MAIS CHUVA
MAIS CHUVA
Voltou a chover. Observo com certo espanto
reação de pessoas que parecem não admitir que, por causa da chuva, fiquem as
ruas molhadas, alagadas, encharcadas. Pessoas nervosas, inconformadas com o que
naturalmente acontece. Aí penso na possibilidade de estender telhados e mais
telhados sobre ruas e avenidas para que permaneçam sequinhas, acessíveis e
confortáveis. Mas, imagino que isso seja de todo inviável, seja pela dimensão
da obra, seja pelo custo de trabalho tão desafiador. E quando o período das
chuvas passar? O que fazer com tanto
telhado abafando nossas vidas? Definitivamente isso não tem chance de ser
solução inteligente.
Não será então mais simples conviver com a
chuva que traz consigo o inocente hábito de sair molhando tudo?
Belo
Horizonte, 07 março 2020
COMIGO-NINGUÉM-PODE
Comigo-Ninguém-Pode é o nome daquela
planta, com folhas verdes e salpicadas por pintas brancas muito vistosas e
quando bem cuidada até imponente.
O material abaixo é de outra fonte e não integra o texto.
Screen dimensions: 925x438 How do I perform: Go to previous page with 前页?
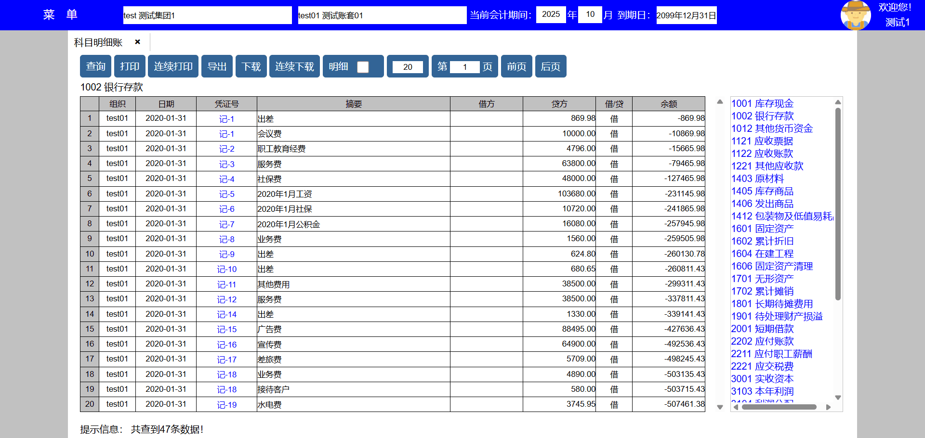click(516, 66)
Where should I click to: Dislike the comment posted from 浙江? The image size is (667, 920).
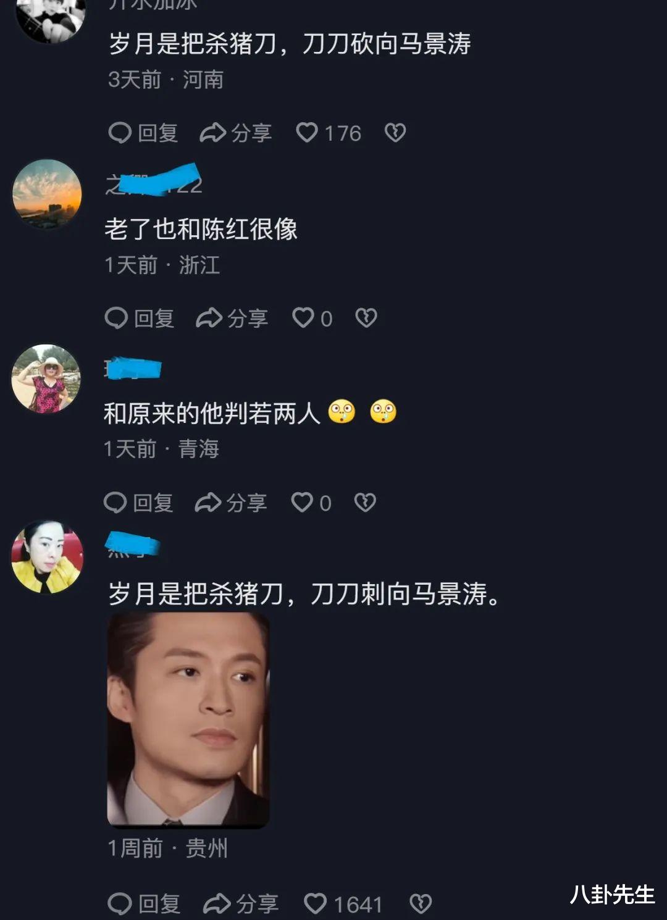366,318
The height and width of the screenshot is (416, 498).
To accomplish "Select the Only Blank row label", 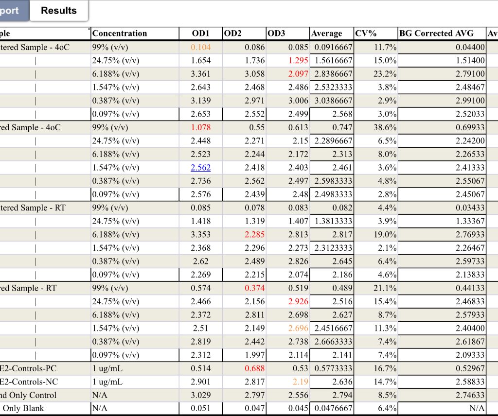I will coord(23,408).
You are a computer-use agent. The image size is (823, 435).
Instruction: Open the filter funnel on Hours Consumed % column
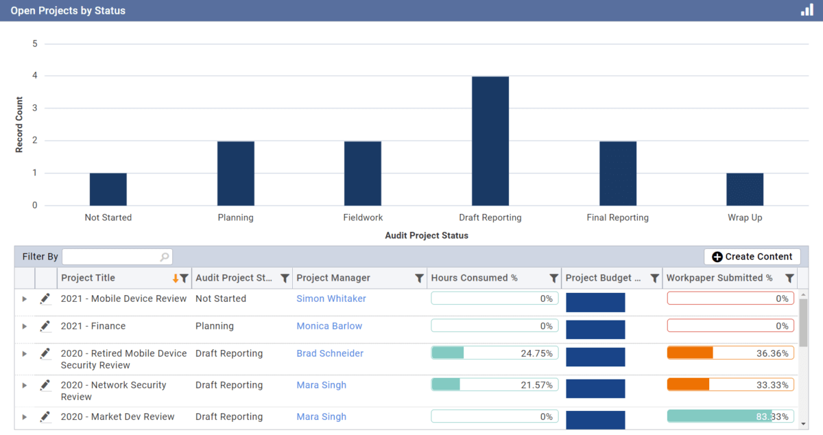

É planta venenosa e na crença popular servida
para espantar o azar, o mau-olhado, a inveja.
Tenho família dessa planta proliferada de
muda que trouxe, faz tempo, do Rio de Janeiro. Eu a colhi ali pelos arredores
da Pedra da Macumba, lugar onde o mar exubera sua beleza.
Olho para as folhas dessa planta pensando
no quanto faz bem dar à sua natureza carinho que também age como proteção para
que sejamos contemplados pela felicidade.